With her birthday last month, and coming up on the holidays, I’ve been thinking about where we where this time last year. It was such a joyful time, with a newborn, getting to watch Liam become and thrive as a big brother. We were so in love with our little family.

But it was also the hardest time. Looking back makes me so sad too. Between her eye surgery/appointments/care and the tongue tie issues/pumping/bottle feeding and just being postpartum in general, I feel like I completely missed her newborn stage. We were up every 2 hours every night for 4 months, trying to keep her weight and my supply up, and when you’re sleep deprived, everything melds together. It’s just a blur. There wasn’t enough time to just soak up the newborn snuggles, and it hurts that it is gone so fast and forever.

It’s strange that something can be both the most magical happy time, but also the hardest and darkest time too.

All this is to say 2 things:

1. Soak up the little moments with your kids. They grow and learn so fast. Slow down, when you’re able, hold them longer, they’re only little for a couple years, and then they’re independent little people.

2. The hard times don’t last forever. Things will get better. So if you’re struggling, it’s okay to slow down, and go into survival mode for a while. Ask for help, and then actually let them help!

Love,

Becca Weston

To the moms of toddlers: (or the mom who is overwhelmed.)

Parenting has been really hard for me this year. It’s been hard for a combination of the season we’re in, (toddlerhood, with a baby, postpartum, Scott works a ton, we are living in a very small space, just a lot of things.).

Even though we are younger statistically than the average parents these days, I don’t think we had crazy expectations that parenting was going to be a breeze… I’ve been around toddlers and babies my whole life, and knew there are seasons where it is just hard. What has been unexpected has been the overwhelm of always onto the next thing. You get potty training down, they go through a sleep regression. You get them sleeping again, and they start having meltdowns in public, you work through the meltdowns, and they try to give up naps even though they desperately need them daily…. Always something hard. At least that’s where we are at. Last night alone I got up 6 different times to deal with kid needs, and by the time the alarm went off at 5:30 I could have cried I was so exausted.

And this is totally normal;

this is toddlerhood.

I’ve been really discouraged lately, especially by the comments I have been getting, and hearing from other young mamas. They are from moms of older kids who are no longer in the thick of toddler hood and babies, essentially it’s “ I am so glad I’m not there anymore,” or “I’m watching these young moms with their kids and just so glad that I don’t have littles anymore, it’s just looks miserable.”

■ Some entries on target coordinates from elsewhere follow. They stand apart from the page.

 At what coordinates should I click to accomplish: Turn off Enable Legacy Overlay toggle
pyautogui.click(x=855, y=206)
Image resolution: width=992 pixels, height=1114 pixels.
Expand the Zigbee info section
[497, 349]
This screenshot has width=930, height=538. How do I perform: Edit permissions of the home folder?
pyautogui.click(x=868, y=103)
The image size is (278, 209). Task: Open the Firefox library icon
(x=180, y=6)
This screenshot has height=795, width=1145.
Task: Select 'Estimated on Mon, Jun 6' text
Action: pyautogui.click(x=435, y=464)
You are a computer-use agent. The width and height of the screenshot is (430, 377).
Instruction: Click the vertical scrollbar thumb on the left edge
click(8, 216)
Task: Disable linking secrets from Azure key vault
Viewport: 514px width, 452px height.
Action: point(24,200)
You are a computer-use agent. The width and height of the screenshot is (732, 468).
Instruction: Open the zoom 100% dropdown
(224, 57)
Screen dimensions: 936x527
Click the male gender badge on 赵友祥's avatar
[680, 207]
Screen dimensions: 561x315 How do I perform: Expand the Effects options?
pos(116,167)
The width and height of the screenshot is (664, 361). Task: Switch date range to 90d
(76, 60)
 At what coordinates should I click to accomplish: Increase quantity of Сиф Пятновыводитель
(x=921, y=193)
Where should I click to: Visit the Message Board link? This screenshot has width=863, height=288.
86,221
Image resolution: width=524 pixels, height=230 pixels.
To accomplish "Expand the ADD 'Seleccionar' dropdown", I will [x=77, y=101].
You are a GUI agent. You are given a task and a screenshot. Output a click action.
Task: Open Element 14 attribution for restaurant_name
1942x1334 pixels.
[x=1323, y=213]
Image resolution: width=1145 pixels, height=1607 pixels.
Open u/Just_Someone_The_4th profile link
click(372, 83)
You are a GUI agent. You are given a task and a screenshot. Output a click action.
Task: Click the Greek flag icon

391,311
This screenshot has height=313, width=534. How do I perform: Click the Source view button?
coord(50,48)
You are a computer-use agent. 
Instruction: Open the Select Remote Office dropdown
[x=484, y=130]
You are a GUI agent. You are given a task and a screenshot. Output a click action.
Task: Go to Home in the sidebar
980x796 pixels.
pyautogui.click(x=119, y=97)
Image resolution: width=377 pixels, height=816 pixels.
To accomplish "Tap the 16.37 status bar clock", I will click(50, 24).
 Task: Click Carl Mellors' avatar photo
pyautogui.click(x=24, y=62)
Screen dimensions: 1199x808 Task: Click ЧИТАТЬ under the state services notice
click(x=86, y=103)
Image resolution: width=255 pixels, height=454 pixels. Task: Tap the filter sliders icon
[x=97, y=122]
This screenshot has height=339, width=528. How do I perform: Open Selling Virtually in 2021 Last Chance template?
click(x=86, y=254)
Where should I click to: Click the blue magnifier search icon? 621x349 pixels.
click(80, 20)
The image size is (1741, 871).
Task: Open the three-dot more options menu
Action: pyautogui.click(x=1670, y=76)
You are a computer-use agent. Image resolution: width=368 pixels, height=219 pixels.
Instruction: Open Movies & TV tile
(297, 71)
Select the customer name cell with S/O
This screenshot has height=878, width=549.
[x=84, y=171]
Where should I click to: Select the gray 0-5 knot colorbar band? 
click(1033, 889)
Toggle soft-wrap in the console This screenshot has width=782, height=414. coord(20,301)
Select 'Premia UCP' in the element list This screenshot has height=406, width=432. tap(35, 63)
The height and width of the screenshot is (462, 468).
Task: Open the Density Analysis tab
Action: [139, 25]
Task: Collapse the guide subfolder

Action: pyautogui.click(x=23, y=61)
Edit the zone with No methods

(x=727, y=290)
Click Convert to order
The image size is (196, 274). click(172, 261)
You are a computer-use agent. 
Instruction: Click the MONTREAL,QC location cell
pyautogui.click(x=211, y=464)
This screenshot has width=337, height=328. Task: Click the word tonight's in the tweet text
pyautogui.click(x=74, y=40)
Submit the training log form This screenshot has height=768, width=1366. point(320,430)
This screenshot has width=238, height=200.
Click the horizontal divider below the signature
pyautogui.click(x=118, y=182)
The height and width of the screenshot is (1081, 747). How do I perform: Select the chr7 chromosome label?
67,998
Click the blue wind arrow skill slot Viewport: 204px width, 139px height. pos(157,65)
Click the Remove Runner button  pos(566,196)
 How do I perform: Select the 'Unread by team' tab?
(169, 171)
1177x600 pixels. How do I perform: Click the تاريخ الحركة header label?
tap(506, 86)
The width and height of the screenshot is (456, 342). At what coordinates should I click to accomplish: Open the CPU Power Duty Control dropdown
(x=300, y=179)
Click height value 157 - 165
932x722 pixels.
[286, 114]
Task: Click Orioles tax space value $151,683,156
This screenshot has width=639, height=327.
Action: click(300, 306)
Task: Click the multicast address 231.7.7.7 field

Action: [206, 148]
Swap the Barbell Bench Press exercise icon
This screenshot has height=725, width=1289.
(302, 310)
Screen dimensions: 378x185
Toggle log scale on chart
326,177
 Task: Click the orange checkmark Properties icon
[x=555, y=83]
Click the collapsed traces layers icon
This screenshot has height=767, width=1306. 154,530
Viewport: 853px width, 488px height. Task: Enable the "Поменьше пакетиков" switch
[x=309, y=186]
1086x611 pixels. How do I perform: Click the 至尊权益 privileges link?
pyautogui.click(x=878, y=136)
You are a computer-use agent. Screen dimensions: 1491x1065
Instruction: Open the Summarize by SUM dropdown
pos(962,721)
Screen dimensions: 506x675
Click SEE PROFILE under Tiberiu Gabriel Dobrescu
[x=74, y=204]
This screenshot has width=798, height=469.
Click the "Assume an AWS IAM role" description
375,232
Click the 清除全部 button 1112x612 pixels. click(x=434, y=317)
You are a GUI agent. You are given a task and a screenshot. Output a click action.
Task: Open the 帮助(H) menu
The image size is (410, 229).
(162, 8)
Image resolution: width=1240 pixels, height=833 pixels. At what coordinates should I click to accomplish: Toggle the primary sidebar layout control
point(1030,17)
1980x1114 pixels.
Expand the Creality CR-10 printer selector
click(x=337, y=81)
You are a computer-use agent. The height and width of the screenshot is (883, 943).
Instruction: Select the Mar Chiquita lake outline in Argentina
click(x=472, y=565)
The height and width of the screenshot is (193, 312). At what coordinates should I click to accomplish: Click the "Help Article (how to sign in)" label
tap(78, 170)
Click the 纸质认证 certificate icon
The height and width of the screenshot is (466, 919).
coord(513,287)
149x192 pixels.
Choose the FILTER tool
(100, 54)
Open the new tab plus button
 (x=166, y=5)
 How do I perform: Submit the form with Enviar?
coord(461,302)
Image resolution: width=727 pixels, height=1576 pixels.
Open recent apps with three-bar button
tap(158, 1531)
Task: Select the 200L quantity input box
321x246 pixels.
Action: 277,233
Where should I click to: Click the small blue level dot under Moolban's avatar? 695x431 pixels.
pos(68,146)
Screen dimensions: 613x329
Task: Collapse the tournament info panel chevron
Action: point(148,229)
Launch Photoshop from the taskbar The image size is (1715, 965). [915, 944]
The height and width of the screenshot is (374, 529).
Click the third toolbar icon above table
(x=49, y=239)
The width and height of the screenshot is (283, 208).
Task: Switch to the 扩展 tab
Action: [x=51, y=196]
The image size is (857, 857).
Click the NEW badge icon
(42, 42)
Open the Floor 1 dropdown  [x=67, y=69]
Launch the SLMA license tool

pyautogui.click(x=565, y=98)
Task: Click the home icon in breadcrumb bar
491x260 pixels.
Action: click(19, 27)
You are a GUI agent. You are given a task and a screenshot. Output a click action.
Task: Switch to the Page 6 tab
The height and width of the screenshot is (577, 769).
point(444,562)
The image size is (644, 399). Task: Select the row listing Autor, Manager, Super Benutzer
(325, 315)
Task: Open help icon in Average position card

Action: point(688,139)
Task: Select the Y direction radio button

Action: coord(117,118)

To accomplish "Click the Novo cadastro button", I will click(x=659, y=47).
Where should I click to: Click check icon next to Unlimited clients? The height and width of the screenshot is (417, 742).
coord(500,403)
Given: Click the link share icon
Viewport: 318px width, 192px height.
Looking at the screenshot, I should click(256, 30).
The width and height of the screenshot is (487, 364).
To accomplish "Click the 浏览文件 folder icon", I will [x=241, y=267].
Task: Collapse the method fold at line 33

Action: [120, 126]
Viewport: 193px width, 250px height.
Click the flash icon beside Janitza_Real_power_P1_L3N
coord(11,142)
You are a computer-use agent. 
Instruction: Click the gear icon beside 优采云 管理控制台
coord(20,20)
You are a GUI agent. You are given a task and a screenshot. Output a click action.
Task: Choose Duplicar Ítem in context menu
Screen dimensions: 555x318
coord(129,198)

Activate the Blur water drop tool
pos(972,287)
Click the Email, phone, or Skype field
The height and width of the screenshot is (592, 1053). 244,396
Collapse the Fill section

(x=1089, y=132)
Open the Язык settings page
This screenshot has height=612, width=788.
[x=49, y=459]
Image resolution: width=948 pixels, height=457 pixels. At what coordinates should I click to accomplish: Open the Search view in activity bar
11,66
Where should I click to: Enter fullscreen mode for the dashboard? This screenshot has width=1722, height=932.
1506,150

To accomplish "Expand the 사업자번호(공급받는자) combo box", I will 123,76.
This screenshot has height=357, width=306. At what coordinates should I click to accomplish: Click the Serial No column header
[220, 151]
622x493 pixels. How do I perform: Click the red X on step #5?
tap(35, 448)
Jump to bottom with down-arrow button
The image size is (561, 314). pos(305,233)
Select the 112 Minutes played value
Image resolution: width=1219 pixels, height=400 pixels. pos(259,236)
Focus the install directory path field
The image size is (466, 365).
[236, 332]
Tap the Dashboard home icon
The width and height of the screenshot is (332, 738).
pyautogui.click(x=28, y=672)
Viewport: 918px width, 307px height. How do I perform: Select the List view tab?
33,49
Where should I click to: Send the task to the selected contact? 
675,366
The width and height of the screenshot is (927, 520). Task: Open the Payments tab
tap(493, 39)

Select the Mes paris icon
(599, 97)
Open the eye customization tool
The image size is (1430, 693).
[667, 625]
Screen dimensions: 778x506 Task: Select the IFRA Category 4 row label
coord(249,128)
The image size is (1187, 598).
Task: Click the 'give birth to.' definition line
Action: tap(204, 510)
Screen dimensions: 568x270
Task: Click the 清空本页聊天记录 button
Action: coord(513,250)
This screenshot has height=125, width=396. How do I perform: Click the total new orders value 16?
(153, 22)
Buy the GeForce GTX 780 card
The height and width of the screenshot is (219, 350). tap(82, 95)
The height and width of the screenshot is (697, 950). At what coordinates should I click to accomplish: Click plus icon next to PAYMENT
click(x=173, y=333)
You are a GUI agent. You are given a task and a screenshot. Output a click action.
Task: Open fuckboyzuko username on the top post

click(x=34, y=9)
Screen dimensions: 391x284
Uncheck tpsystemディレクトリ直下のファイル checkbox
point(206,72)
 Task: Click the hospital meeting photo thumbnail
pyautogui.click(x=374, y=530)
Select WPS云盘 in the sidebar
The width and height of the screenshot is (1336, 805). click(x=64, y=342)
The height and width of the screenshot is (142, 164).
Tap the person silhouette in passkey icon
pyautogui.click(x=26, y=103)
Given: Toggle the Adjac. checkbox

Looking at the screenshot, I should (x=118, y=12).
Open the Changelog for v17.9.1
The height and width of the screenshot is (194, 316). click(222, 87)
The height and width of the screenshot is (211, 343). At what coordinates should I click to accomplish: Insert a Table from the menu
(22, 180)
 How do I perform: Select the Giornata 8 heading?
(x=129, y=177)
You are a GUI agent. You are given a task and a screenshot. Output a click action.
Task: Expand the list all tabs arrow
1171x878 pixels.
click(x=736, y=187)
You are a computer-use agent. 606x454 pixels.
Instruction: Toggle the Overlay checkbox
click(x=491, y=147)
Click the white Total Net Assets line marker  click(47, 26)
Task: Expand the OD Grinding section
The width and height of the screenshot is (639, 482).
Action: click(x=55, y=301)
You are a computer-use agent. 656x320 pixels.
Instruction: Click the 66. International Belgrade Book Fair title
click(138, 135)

And every time I hear someone say this, whether it’s to me or to someone else, it’s just so disheartening. I understand being thankful you’re past this stage of parenting, but vocalizing that in such a negative way is really damaging to the moms who are in the young children stage of parenting right now.

So this is for the mama of toddlers.

You are doing amazing! I see you being consistent, patient and loving even when it’s frustrating and exhausting. I see you holding back tears while you handle yet another meltdown. I see you alone, supervising your kids at every social function. This is really hard, but I can see you’re doing your best! And it’s 1000% worth it when your kid smiles up at you, or hands you the weed they picked. When they loudly announce “me happy!” Or cuddle up in your lap! So keep going, it’s just a season, and the seasons change eventually.